İddia makamının mütalaasının ardından Yıldırım'ın avukatlarından Erdal Kuzu, müvekkilinin yapmış olduğu konuşmaları siyasetçi kimliği ile yaptığını savundu.

“Bu konuşmaları HDP'li bir siyasetçi değil de AKP'li bir siyasetçi yapmış olsaydı yargılanmayacaktı" diyen Kuzu, ayrımcılık yapıldığını kaydetti.

AKP'li milletvekili ve yöneticiler ile Cumhurbaşkanı Recep Tayyip Erdoğan'ın 2013 ile 2015 yılları arasında PKK ve Abdullah Öcalan hakkındaki ifadelerini örnek gösteren Kuzu, "Bu isimler muktedir oldukları için yargılama yapılmadı ve bu sözler görmezden gelindi. Müvekkilimin sözleri propaganda ise bunların sözleri propagandanın alası. Bu nedenle baştan beri siyasal bir yargılama olduğunu söylüyoruz. Yargı makamının bu hale gelmesinden dolayı üzülüyoruz. Uluslararası hukuk devletin yargıcı diye bir şeyi kabul etmez.

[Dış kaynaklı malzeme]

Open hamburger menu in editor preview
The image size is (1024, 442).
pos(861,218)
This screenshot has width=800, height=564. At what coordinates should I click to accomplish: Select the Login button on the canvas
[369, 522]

Biz devletin yargıcı değil, halkın yargıçları olmanızı bekliyoruz. Bu sözler siyasetçi kimliğinden dolayı dün suç değilken, bugün suç görülüyor. Belki yarın suç olarak da görülmeyecektir. Müvekkilimizin beraatına karar verilmesini, gelecek duruşmada ise mahkeme huzurunda dinlenmesini talep ediyoruz" diye savunma yaptı.

Avukat Azad Yıldırım ise, yargılamanın hukuksuz olduğunu kaydederek, HDP'li milletvekillerinin yargılamalarında ayrımcılık yapıldığını söyledi. Yıldırım, esasa ilişkin savunma yapmak için süre talebinde bulundu.

KARAR DURUŞMASINDA MAHKEMEYE GETİRİLECEK

Mahkeme heyeti ise, Yıldırım'ın bir sonraki duruşma mahkeme salonunda hazır edilmesi için tutuklu bulunduğu Kandıra F Tipi Kapalı Cezaevine yazı yazılmasına karar verdi.

Bir sonraki duruşma 4 Mart tarihine ertelendi.